Come Together
Rabbi Yoshi Zweiback and Rabbi Sari Laufer

In a Shabbat service that featured our Wise School students, Rabbis Yoshi and Sari discuss the last Torah portion of Genesis, wherein Jacob gives his blessings to his children. The richness of the portion leads to teachings about fatalism versus determinism, patriarchy, the nature of blessings, facing the realities of an imperfect world, forgiveness, and accepting the good news with the bad.

From sibling rivalry to attempted murder, this portion is chock-full of drama. As Jacob gathers his children, he speaks to his 12 sons and his two grandsons by Joseph (excluding his daughter Dinah and other female descendants as we end an admittedly patriarchal book). Though Jacob promises to tell them what is to come in one verse, that promise is absent in the next verse, and he reveals nothing of the future. Medieval scholar Rashi posited that Jacob wanted to tell his sons what would happen in the future, but that God’s presence in the corporeal world—the feminine-coded Shechinah—stopped him short. Judaism, noted the late Rabbi Lord Jonathan Sacks, is not a fatalistic religion; the future is not pre-determined, and the two verses illustrate that we—mankind—gets to determine its own future.

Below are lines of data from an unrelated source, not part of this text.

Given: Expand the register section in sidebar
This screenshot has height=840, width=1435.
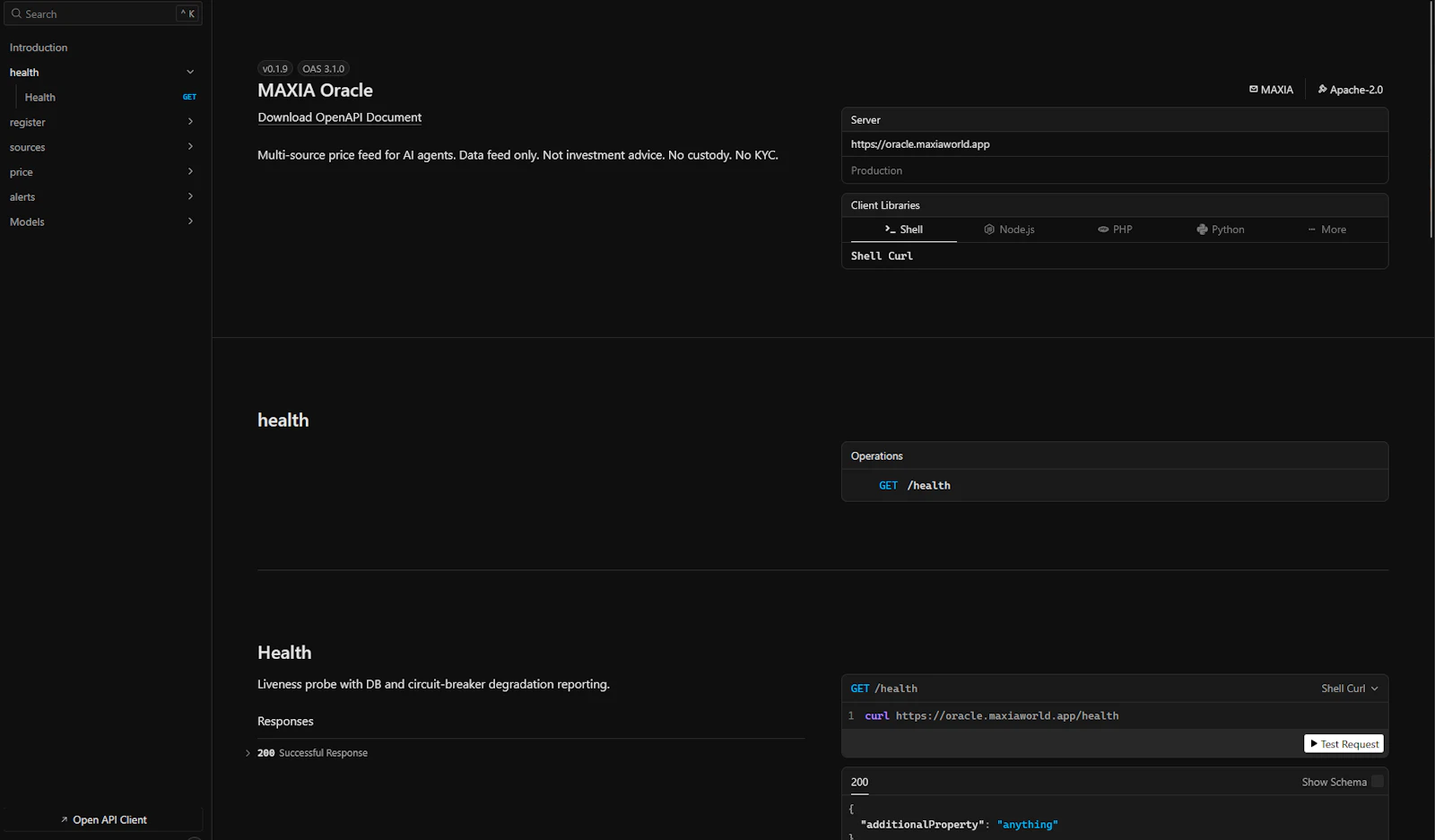Looking at the screenshot, I should coord(190,121).
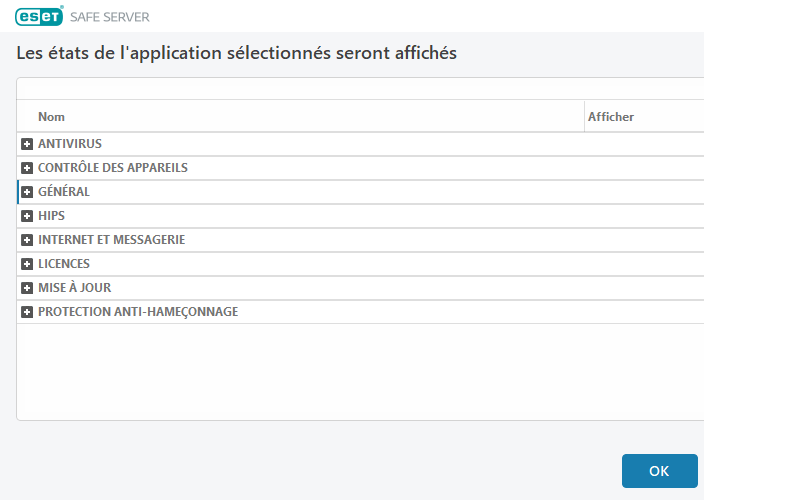Click the plus icon next to MISE À JOUR
Viewport: 800px width, 500px height.
point(27,288)
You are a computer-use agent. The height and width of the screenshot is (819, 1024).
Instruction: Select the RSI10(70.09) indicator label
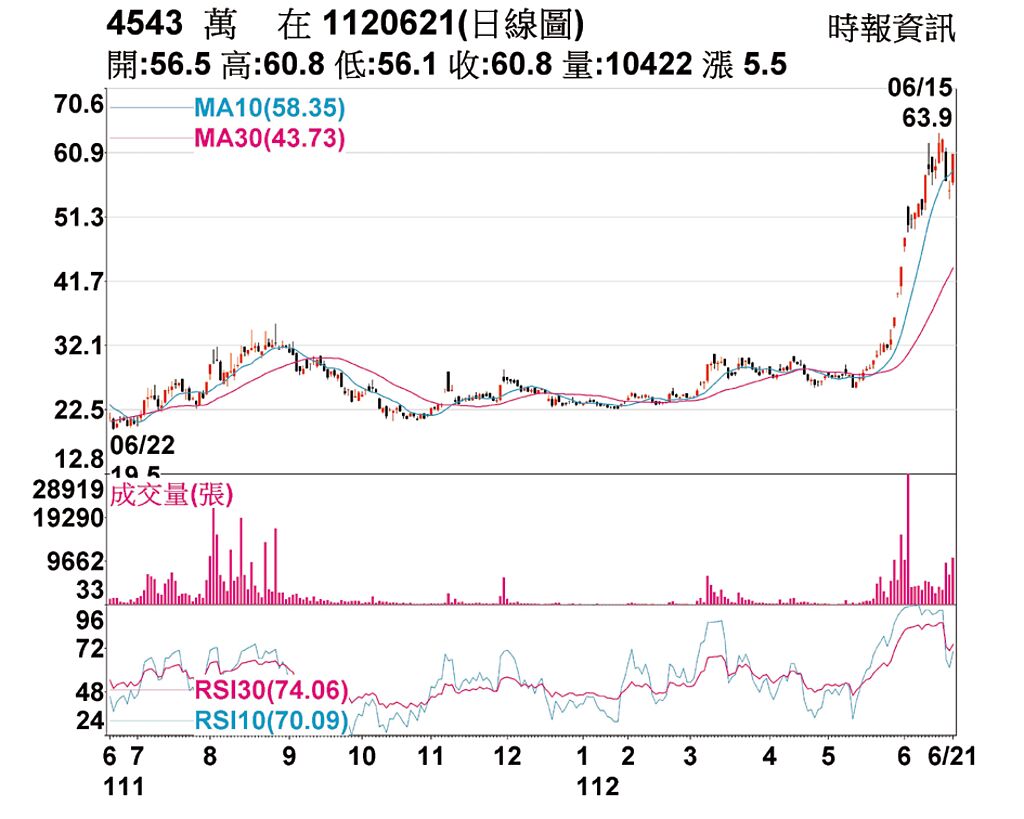click(271, 720)
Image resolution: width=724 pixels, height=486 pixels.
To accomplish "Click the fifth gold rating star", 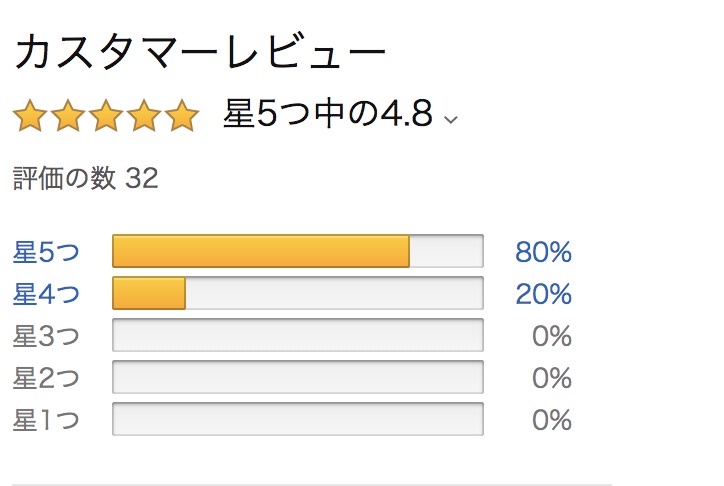I will 182,115.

As Jacob continues, he gives his blessings, but they are not all positive. In fact, his blessings include both successes and shortcomings, the potential and the pitfalls; they are painfully honest. We do not, Rabbi Sari reminds us, live in a world where all the news is good, and, as we learn from Jacob, hearing only the good news does not always serve us. It does not make us face reality. Rabbi Sari cites Rabbi Cheryl Peretz, who writes that Jacob wanted his sons to hear that, despite the challenges they faced and the consequences of their actions, they were each still a part of the family, and that each of them would be a part of the new nation.